Sally was mid-forties, dressed like she owned the store, worked out at the gym, a real professional. Kyra had closed six properties with her over the course of the past two years and she valued her input. The buyers, though, left something to be desired. They hung back at the door, looking sulky and hard-to-please. Sally introduced them as the Paulymans, Gerald and Sue. He was frazzle-haired and unshaven, in a pair of blue jeans gone pale with use, and she had pink and black beads braided into her hair. Kyra knew from experience not to judge from first appearances—she’d once had a woman in her seventies who dressed like a bag lady but wound up writing a check for a two-point-seven-mil estate in Cold Canyon—but they didn’t look auspicious. Maybe they were musicians or TV writers,
she thought, hoping for the best. They had to have something going for them or Sally wouldn’t have brought them around.
“So what’s with the wet spot on the porch?” the husband wanted to know, confronting her eyes, his voice nagging and hoarse.
You couldn’t be evasive—evasive didn’t work. Even the most complacent buyer would think you were trying to put something over on them,, and a buyer like this would eat you alive. Kyra put on her smile. “A broken sprinkler head.

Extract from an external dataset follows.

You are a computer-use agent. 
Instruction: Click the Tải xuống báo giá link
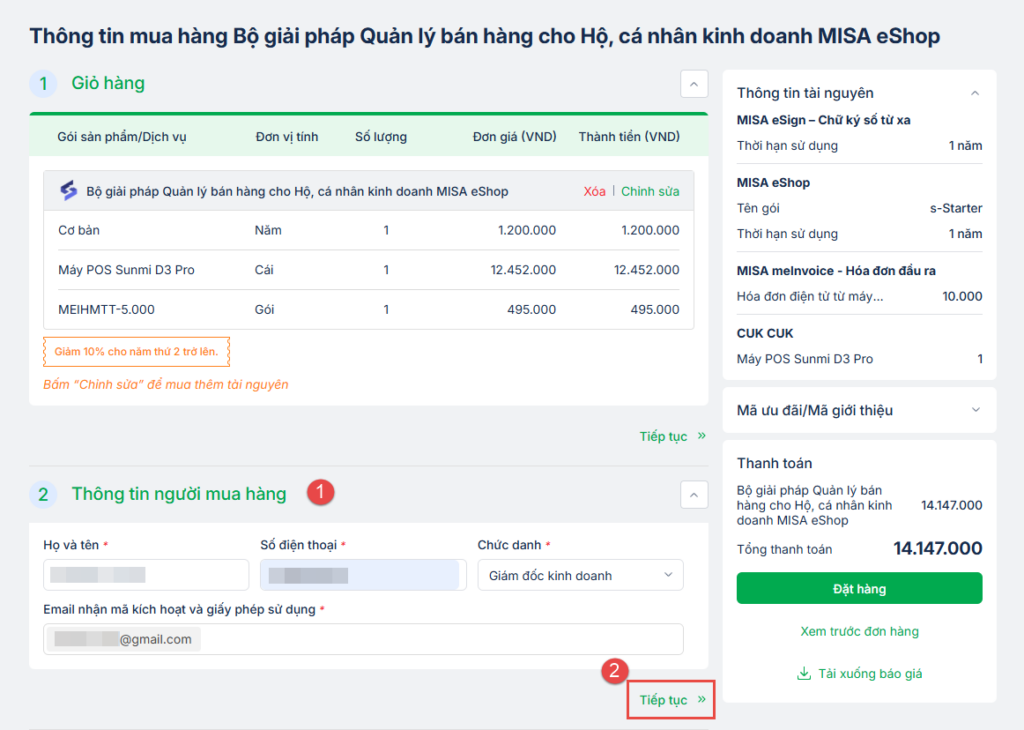(x=869, y=674)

I’ve already called the gardener about it.”
“That porch has a real pitch to it.”
“We offer a one-year buyer-protection policy on every house we list, gratis.”
“I can’t believe this carpet,” the wife said.
“And look at this,” the husband whined, pushing past Kyra and into the living room, where he went down on his hands and knees to wet a finger and run it along the baseboard, “the paint is flaking.”
Kyra knew the type. They were looky-loos of the first stripe, abusive, angry, despicable people who’d make you show them two hundred houses and then go out and buy a trailer. Kyra gave them her spiel—deal of the century, room to spare, old-world craftsmanship, barely been lived in—handed them each a brochure with a glossy color photo of the house reproduced on the front and left them to wander at will.
By two, she had a headache. Nothing was moving, anywhere, there were no messages on her machine and only six people had showed up for the realtors’ open house she’d catered herself on a new listing in West Hills—all that Chardonnay, Brie and Danish soda bread gone to waste, not to mention half a platter of California roll, ebi and salmon sushi. She spent the rest of the afternoon at the office, doing busywork, writing up ad copy and making phone calls, endless phone calls. Three extra-strength Excedrin couldn’t begin to quell the throbbing in her temples, and every time she lifted a document from her desk she saw Sacheverell as a puppy chasing a wadded-up ball of paper as if it were a part of him that had gotten away. She called Delaney at five to see how Jordan was taking it—he was fine, Delaney told her, so absorbed in his Nintendo he wouldn’t have known a dog from a chicken—and then she left work early to close up her houses and head home.